AUSZUG ZUM LESEN:
Geschrieben am 09-03-2009

Berlin (ots) - Düsterer könnte das Szenario der Weltbank kaum
sein: Erstmals seit dem Zweiten Weltkrieg wird die Wirtschaft rund um
den Globus 2009 nicht wachsen, sondern schrumpfen. Die Krise hätte
damit endgültig eine andere Dimension erreicht als all ihre
Vorgänger. Sie ist ein Ereignis, das sich ins Kollektivgedächtnis der
ganzen Welt einprägen wird. Die Menschheit insgesamt wird am Ende
dieses Jahres ärmer sein als zu Beginn - falls nicht noch ein Wunder
geschieht.
Natürlich steht zunächst vor allem auch das Geschäftsmodell von
Exportnationen wie Japan und Deutschland auf dem Prüfstand, deren
Absatz gerade förmlich in sich zusammenbricht. Die Ausfuhren Japans
haben sich im Januar im Vergleich zum Vorjahr fast halbiert. Und auch
aus den deutschen Unternehmen kommen beinahe täglich neue
Hiobsbotschaften. So wie die deutsche Wirtschaft von einem Aufschwung
besonders profitiert, so leidet sie nun auch stärker als andere unter
der ökonomischen Vollbremsung.

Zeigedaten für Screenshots
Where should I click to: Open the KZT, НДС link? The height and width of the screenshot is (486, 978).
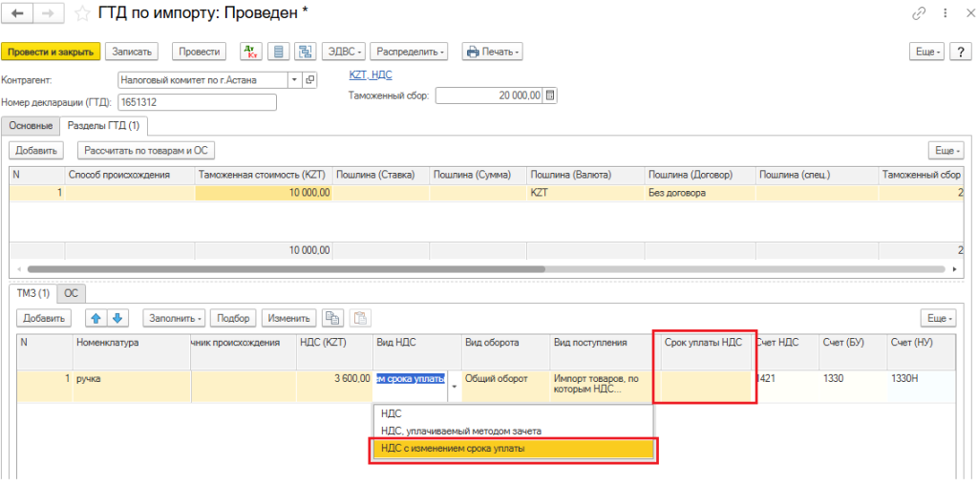[x=371, y=74]
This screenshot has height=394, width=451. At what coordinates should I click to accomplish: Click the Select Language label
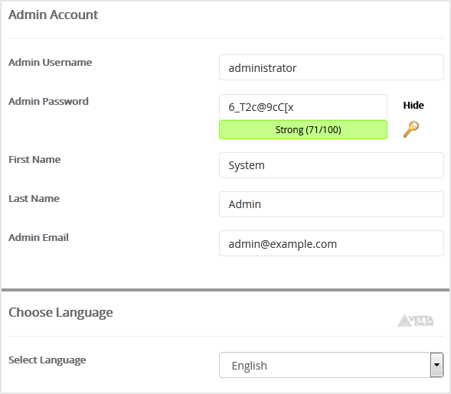47,360
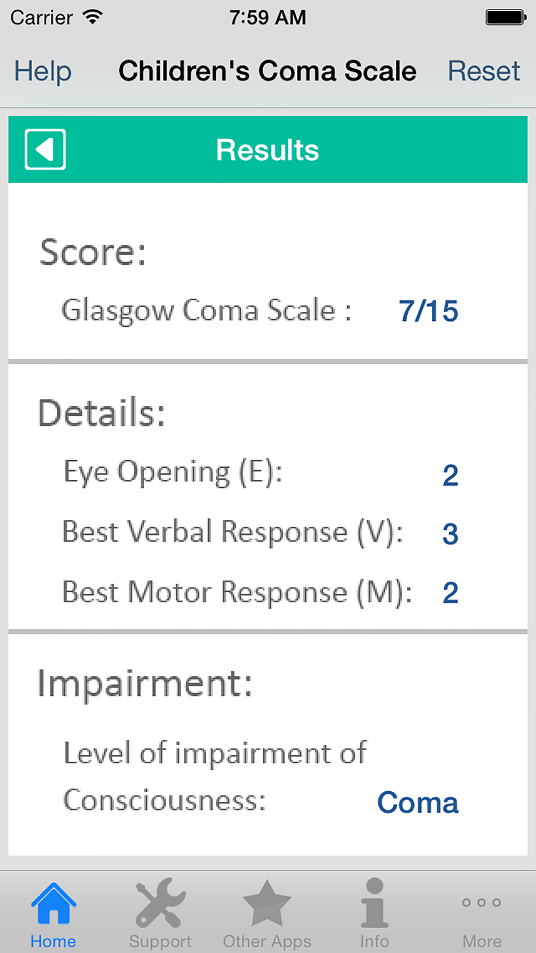
Task: Tap the 7:59 AM clock
Action: 267,18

AUFGABENSTELLUNG: Schreibe aus dem Text zur weltweiten Wirtschaftskrise die Stelle ab, die mit "Natürlich steht zunächst" anfängt und bis einschließlich "der ökonomischen Vollbremsung." weitergeht.

VOLLSTÄNDIGE ANTWORT:
Natürlich steht zunächst vor allem auch das Geschäftsmodell von
Exportnationen wie Japan und Deutschland auf dem Prüfstand, deren
Absatz gerade förmlich in sich zusammenbricht. Die Ausfuhren Japans
haben sich im Januar im Vergleich zum Vorjahr fast halbiert. Und auch
aus den deutschen Unternehmen kommen beinahe täglich neue
Hiobsbotschaften. So wie die deutsche Wirtschaft von einem Aufschwung
besonders profitiert, so leidet sie nun auch stärker als andere unter
der ökonomischen Vollbremsung.